On the campaign trail, two of his advisers proposed providing tax credits to private companies to help repair and modernize public infrastructure. An executive summary of the budget simply says the $1 trillion goal “will be met with a combination of new federal funding, incentivized non-federal funding, and expedited projects.”
Paid parental leave
Trump is calling for six weeks of national paid leave to be made available to new mothers and fathers, including those who adopt. The program — which would cost somewhere between $19 billion and $25 billion over a decade — would be administered through the unemployment insurance system.
Details of the proposal were scant ahead of the budget’s release, but it appears to be an expansion of what Trump proposed on the campaign trail. Back then he would have made partial paid leave available only to working mothers whose employers didn’t offer paid maternity leave.
Medicare, Medicaid and Social Security
The budget doesn’t propose cutting funding for Medicare or “core” Social Security benefits.
But the president’s blueprint includes big cuts to federal funding for Medicaid over the decade.
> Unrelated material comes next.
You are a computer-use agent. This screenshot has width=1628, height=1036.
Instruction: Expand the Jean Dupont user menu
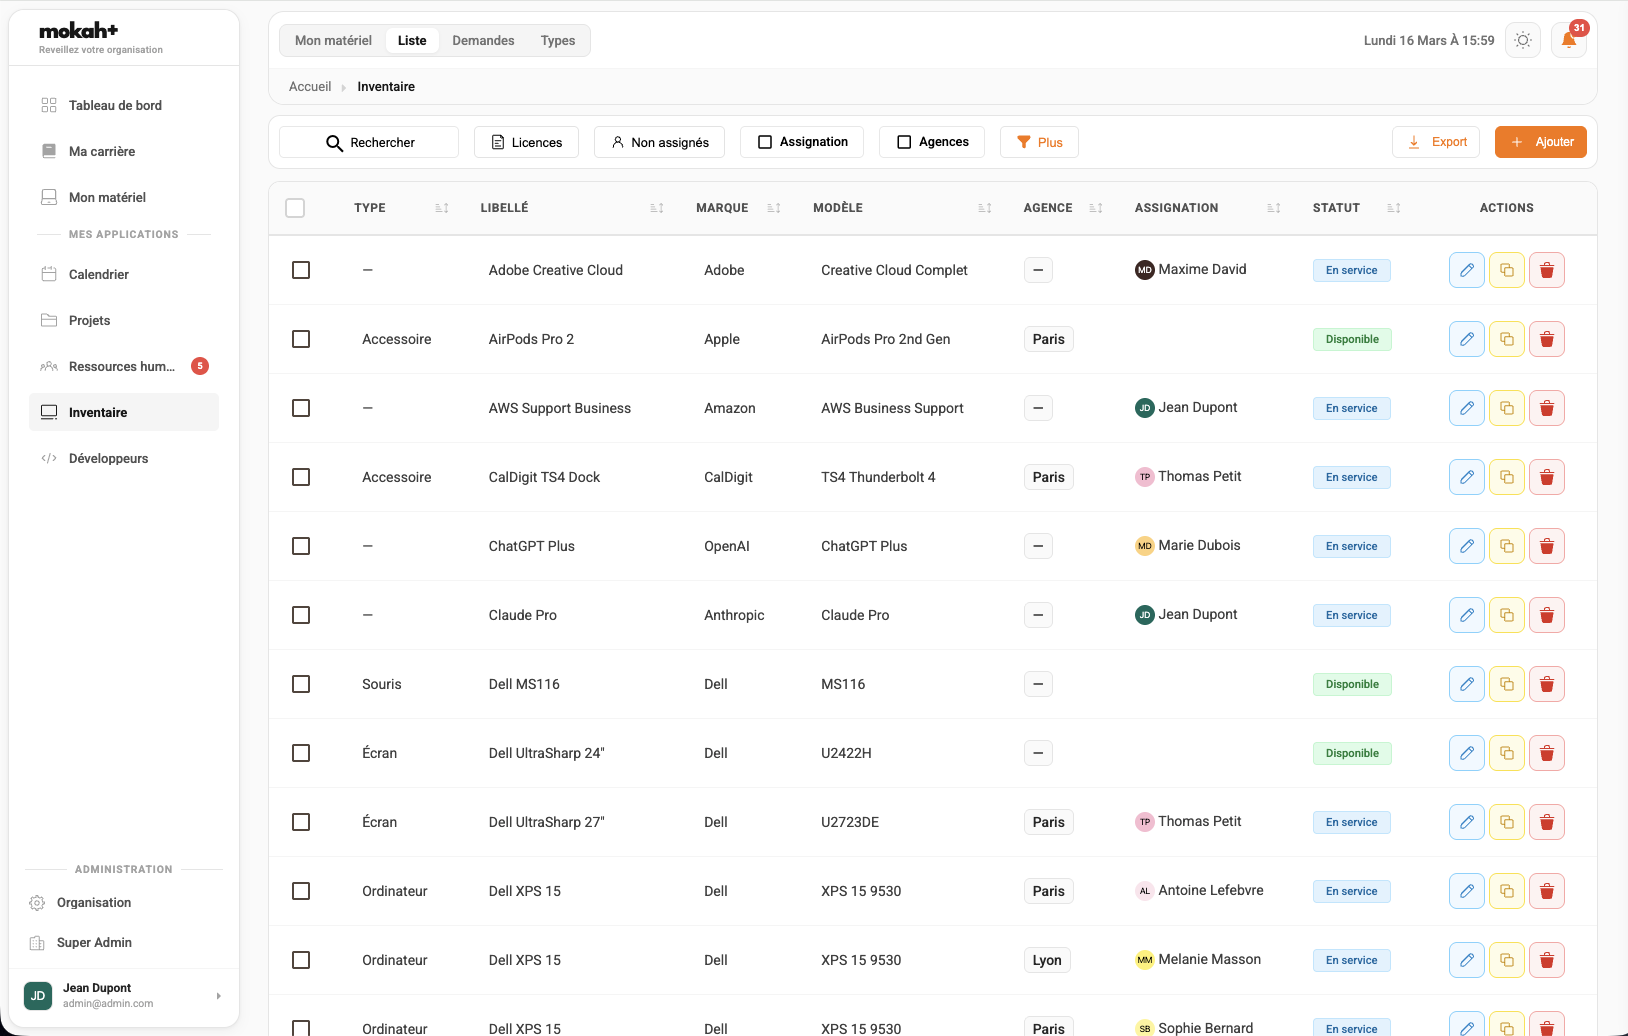218,996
That’s in large part because it assumes the House-passed bill repealing and replacing Obamacare will stand, even though many expect it to undergo significant changes in the Senate.
“The White House’s proposed FY2018 budget is the start of a long conversation on how to best fund the federal government for the next year. For years now, our nation has continued to saddle future generations with increasing debt financed by out-of-control deficit spending. I am glad to see that the Trump Administration is trying to address the nation’s long-term budget crisis with a budget proposal that balances in 10 years. Congress will now begin working with the administration to find common ground on budget priorities to provide responsible levels of funding for federal programs, while getting our fiscal house in order. While Congress will disagree on some line-items, we should work together to confront our obvious national debt problems. I encourage Congress to also focus on ways to fix the broken budget process as the current process has only worked four times since it was reformed in 1974,” said Oklahoma Sen. James Lankford. “Let’s put an end to the days of continuing resolutions and massive omnibus funding bills. It’s time to fix the issue that has been before us for 43 years. I ask Congress to bring responsibility and predictability back to the system and let’s make the needed reforms so that it actually works for the American people.”